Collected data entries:

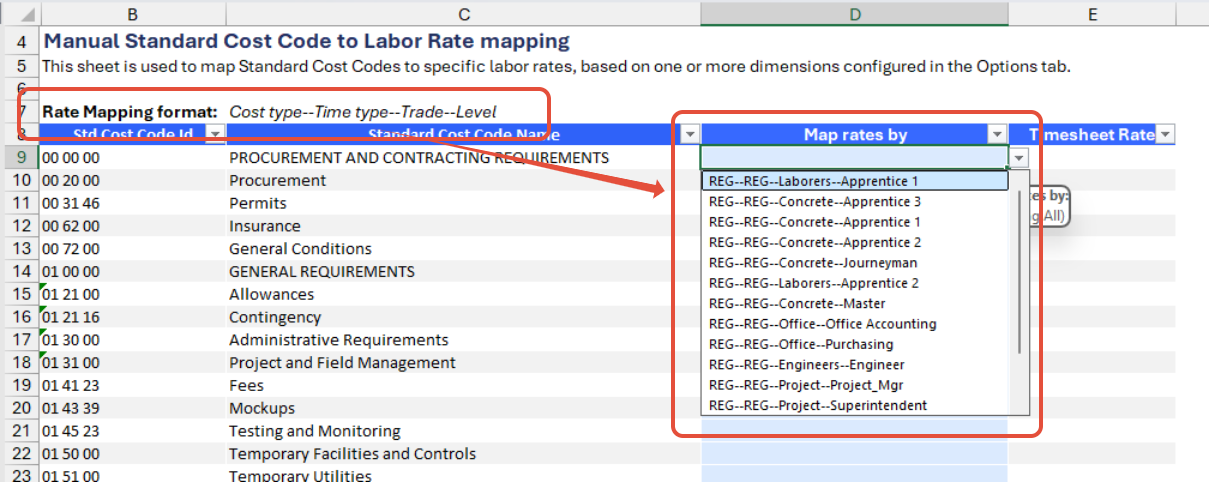Open filter arrow on Std Cost Code Id header
Viewport: 1209px width, 482px height.
click(x=215, y=135)
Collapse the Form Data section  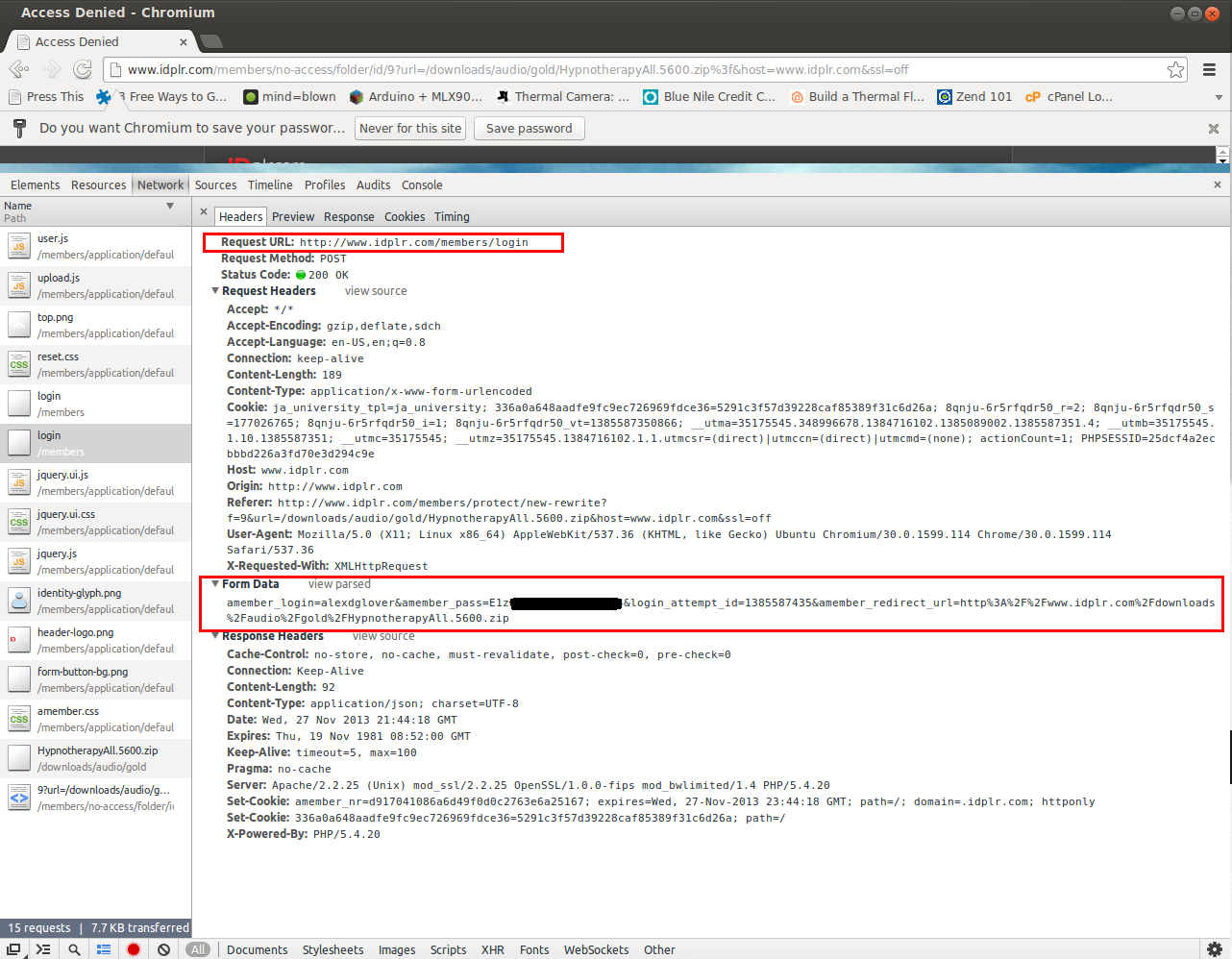pyautogui.click(x=215, y=584)
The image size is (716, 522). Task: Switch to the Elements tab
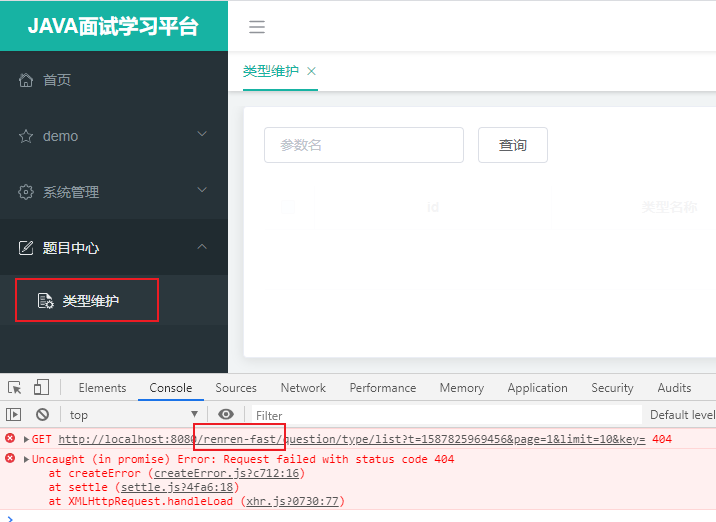click(102, 388)
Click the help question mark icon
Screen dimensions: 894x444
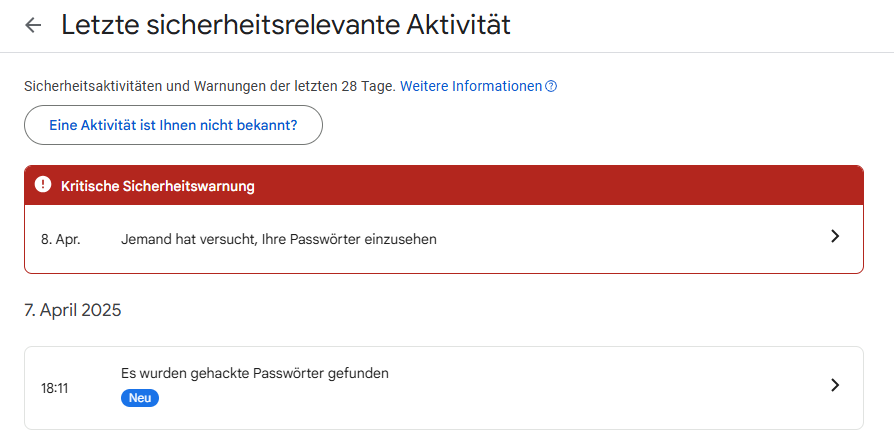coord(551,87)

PROBLEM |
Only the lines from the one with "The image size" through the last line of the records above are wanted, copied exactly and with pictures omitted.

PROBLEM SOLUTION |
The image size is (716, 522). Task: Switch to the Elements tab
click(102, 388)
Click the help question mark icon
Screen dimensions: 894x444
coord(551,87)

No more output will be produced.